[Records excerpted from a collection]
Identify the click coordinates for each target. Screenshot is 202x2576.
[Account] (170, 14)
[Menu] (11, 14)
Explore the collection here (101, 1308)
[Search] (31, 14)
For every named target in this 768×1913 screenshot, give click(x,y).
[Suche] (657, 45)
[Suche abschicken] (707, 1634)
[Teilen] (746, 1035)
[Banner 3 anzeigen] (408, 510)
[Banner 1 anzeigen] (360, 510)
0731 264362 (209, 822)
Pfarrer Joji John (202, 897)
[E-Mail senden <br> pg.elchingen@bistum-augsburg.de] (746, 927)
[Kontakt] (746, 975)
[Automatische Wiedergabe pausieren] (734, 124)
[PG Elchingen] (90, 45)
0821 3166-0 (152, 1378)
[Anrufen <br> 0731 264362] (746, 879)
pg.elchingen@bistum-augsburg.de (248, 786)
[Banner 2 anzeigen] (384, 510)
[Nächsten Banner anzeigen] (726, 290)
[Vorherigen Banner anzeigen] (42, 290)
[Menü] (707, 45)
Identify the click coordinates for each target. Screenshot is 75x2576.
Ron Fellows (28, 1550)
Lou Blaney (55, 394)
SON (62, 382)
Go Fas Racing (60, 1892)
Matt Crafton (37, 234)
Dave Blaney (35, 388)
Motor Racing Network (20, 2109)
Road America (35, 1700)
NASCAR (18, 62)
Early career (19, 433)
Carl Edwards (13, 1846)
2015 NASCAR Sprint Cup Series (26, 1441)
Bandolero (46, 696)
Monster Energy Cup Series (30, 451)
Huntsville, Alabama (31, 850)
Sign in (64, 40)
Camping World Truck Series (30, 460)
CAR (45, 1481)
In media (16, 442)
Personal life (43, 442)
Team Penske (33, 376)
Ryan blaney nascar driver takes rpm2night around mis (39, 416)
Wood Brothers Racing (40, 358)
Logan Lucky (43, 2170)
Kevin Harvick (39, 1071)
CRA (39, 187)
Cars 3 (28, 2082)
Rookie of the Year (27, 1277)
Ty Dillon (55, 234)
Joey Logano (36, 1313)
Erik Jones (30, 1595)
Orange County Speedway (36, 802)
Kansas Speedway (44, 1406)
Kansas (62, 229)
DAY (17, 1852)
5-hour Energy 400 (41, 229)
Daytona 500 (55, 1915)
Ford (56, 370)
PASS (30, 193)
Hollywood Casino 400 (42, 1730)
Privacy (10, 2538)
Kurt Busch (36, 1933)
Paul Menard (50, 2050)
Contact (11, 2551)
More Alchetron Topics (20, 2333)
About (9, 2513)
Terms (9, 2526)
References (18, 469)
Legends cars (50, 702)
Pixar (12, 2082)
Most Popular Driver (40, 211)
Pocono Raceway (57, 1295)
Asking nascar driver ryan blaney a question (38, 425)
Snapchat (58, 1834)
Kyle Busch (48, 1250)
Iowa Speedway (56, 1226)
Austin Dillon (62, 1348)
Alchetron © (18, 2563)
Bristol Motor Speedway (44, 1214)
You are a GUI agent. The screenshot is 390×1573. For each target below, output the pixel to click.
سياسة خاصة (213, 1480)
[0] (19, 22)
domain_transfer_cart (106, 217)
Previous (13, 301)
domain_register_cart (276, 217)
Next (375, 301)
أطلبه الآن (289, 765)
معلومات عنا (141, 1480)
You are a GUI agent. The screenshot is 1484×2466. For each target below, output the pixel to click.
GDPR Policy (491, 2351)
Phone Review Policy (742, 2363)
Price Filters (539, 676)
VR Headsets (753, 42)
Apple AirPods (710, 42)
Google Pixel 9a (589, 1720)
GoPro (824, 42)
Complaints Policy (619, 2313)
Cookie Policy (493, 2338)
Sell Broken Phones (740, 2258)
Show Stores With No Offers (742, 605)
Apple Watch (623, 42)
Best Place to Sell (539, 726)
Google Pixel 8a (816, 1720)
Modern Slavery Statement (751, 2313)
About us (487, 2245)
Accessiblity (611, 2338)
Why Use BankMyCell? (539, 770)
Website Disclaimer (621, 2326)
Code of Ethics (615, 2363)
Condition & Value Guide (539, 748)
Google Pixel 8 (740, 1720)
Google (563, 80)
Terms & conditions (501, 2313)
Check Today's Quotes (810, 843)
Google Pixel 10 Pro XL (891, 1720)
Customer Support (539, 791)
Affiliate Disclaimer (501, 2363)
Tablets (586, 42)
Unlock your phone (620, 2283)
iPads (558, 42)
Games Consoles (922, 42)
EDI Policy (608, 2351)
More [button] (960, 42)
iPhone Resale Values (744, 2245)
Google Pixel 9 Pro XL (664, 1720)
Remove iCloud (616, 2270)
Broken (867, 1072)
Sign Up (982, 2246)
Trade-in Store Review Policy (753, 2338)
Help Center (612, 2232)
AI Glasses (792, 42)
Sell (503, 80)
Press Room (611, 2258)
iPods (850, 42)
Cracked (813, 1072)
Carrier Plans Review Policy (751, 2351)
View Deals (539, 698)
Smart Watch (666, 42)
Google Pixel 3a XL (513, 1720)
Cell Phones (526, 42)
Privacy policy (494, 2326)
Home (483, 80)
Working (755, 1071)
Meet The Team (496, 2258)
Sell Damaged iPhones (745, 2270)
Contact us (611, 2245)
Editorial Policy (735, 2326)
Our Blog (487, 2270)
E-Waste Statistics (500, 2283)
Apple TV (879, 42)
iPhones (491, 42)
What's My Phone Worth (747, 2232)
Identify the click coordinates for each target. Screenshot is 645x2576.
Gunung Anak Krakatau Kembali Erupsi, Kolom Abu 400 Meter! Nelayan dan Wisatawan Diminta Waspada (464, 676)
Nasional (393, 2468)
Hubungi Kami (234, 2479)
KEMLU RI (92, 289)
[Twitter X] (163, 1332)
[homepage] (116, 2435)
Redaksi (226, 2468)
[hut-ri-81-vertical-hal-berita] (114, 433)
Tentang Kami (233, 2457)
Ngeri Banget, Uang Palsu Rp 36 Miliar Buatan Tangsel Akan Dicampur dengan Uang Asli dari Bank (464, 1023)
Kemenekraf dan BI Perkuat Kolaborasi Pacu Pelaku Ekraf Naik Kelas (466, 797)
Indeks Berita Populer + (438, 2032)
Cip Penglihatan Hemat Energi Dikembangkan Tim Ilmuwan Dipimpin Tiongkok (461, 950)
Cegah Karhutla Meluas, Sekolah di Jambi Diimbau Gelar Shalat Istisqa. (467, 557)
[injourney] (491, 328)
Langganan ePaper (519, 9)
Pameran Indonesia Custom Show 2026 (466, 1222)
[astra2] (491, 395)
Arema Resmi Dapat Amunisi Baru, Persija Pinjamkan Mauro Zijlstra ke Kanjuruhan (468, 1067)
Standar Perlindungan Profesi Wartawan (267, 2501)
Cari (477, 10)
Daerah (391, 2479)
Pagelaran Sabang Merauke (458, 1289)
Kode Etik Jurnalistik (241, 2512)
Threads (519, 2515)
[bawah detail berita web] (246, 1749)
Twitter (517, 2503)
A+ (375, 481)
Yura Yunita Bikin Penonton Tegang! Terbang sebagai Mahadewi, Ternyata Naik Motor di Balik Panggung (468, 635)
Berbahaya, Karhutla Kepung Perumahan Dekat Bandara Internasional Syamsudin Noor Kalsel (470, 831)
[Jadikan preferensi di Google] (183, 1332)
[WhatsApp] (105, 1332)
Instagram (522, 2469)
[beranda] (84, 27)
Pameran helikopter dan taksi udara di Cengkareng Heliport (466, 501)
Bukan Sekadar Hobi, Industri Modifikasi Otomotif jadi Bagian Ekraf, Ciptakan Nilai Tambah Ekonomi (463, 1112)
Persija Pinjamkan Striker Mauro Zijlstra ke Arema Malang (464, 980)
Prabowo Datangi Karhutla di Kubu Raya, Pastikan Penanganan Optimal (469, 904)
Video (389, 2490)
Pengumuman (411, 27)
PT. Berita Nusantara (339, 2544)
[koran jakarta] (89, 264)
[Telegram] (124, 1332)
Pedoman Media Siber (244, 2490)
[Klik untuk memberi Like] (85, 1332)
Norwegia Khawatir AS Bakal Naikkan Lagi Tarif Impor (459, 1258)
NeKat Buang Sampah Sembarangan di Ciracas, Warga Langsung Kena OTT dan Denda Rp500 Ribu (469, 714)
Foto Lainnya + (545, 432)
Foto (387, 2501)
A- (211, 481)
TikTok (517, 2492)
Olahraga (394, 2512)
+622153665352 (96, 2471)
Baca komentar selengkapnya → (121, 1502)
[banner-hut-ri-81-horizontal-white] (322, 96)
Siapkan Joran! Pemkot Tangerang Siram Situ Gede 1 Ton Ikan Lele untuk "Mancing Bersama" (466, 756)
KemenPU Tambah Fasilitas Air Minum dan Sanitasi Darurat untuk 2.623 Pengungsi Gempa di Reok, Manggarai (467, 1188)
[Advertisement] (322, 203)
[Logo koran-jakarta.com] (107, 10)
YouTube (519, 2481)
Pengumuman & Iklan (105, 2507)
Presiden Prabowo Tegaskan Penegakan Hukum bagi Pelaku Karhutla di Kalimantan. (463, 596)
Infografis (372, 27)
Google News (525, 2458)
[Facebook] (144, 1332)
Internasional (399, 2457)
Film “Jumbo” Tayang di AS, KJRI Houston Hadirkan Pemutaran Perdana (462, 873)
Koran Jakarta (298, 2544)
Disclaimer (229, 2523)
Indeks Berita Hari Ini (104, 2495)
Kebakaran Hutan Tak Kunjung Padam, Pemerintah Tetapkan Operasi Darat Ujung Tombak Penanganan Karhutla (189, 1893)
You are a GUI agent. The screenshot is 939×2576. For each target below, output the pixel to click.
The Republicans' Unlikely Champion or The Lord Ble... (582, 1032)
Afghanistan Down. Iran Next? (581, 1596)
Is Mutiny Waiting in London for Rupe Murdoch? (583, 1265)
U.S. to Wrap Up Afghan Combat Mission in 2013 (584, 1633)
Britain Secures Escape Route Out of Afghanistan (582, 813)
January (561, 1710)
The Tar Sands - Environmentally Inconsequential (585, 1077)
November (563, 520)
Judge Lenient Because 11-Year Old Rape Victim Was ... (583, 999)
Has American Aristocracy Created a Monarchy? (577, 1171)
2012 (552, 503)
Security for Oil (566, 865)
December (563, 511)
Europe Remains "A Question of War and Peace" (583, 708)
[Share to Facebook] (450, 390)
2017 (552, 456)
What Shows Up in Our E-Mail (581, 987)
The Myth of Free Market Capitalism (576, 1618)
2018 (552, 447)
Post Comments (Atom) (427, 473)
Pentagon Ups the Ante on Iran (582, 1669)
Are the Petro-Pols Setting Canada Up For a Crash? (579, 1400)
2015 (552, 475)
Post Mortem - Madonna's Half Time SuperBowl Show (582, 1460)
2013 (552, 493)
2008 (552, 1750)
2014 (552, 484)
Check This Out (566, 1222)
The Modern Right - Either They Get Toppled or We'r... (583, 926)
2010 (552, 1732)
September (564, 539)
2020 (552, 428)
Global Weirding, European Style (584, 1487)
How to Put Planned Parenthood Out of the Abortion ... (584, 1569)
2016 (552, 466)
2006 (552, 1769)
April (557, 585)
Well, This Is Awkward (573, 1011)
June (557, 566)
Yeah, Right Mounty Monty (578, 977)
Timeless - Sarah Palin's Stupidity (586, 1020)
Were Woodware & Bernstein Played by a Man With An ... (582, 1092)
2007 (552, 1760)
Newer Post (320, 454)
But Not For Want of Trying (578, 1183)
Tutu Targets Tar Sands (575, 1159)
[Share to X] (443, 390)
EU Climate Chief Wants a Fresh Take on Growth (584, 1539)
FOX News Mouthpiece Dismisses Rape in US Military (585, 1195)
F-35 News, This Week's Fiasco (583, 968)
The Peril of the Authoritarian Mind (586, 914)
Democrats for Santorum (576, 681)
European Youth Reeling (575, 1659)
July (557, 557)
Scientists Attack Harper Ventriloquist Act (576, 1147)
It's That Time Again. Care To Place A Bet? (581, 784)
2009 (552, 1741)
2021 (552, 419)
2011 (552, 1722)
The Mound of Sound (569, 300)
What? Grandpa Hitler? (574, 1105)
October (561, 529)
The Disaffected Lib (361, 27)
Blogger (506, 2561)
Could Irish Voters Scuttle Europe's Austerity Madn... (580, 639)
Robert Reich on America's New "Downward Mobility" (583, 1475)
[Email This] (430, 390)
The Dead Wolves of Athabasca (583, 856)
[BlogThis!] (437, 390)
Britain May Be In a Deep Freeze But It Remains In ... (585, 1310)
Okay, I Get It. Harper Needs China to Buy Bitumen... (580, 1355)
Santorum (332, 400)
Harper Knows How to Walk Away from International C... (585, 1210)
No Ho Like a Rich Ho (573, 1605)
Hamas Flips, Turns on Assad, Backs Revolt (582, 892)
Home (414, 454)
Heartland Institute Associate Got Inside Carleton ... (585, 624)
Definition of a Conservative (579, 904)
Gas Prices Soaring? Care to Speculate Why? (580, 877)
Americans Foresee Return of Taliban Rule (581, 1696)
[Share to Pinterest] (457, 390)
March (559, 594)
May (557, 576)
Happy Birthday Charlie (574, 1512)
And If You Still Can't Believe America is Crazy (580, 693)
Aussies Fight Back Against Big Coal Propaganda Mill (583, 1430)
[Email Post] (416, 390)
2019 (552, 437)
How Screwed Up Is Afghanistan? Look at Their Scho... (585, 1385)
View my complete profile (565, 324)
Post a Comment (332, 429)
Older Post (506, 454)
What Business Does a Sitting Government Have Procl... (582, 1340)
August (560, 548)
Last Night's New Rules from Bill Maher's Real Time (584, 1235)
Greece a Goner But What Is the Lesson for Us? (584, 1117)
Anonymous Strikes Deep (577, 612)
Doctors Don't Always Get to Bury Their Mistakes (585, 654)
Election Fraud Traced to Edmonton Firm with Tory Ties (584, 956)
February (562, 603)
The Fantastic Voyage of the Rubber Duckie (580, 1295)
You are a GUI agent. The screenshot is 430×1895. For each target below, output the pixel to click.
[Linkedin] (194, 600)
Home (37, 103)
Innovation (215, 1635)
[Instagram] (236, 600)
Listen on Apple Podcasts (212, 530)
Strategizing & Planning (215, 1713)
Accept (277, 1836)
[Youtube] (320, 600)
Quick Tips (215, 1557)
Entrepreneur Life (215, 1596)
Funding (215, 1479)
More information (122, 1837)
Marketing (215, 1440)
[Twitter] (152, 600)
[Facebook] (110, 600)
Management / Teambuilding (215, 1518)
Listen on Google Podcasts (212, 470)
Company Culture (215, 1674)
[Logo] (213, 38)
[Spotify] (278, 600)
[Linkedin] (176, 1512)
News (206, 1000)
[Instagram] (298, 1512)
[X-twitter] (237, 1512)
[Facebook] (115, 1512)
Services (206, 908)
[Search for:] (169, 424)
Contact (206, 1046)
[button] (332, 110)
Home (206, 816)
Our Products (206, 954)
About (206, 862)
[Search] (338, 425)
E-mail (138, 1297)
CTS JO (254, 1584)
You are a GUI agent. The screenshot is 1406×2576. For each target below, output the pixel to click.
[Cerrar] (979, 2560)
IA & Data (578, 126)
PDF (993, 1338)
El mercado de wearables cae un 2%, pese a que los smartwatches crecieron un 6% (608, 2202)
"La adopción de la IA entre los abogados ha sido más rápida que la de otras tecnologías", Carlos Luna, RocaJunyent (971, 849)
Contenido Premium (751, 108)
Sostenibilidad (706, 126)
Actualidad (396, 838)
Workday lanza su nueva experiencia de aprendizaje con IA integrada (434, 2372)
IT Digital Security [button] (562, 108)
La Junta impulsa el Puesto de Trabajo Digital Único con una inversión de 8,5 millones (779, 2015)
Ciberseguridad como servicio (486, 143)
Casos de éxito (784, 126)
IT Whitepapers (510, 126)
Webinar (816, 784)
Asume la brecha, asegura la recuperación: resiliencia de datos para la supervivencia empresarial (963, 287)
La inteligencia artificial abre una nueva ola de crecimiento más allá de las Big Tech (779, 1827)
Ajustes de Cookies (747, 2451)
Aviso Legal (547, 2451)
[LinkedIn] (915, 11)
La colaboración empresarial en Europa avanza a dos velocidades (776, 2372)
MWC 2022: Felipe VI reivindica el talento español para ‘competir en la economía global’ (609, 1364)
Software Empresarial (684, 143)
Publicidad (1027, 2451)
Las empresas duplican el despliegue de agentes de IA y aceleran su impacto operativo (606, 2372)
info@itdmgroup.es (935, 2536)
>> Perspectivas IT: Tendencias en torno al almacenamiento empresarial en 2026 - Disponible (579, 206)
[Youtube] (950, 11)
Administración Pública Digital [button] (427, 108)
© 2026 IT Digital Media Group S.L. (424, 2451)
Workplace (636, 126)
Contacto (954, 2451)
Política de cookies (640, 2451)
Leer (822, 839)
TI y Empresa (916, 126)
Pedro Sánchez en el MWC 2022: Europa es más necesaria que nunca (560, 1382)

* _Instructions for the task_
Using the data above, reproduce exactly the lines between those holding "Pameran Indonesia Custom" and "Pagelaran Sabang Merauke (458, 1289)", inclusive, and no others.

* _Task output_
Pameran Indonesia Custom Show 2026 (466, 1222)
[astra2] (491, 395)
Arema Resmi Dapat Amunisi Baru, Persija Pinjamkan Mauro Zijlstra ke Kanjuruhan (468, 1067)
Standar Perlindungan Profesi Wartawan (267, 2501)
Cari (477, 10)
Daerah (391, 2479)
Pagelaran Sabang Merauke (458, 1289)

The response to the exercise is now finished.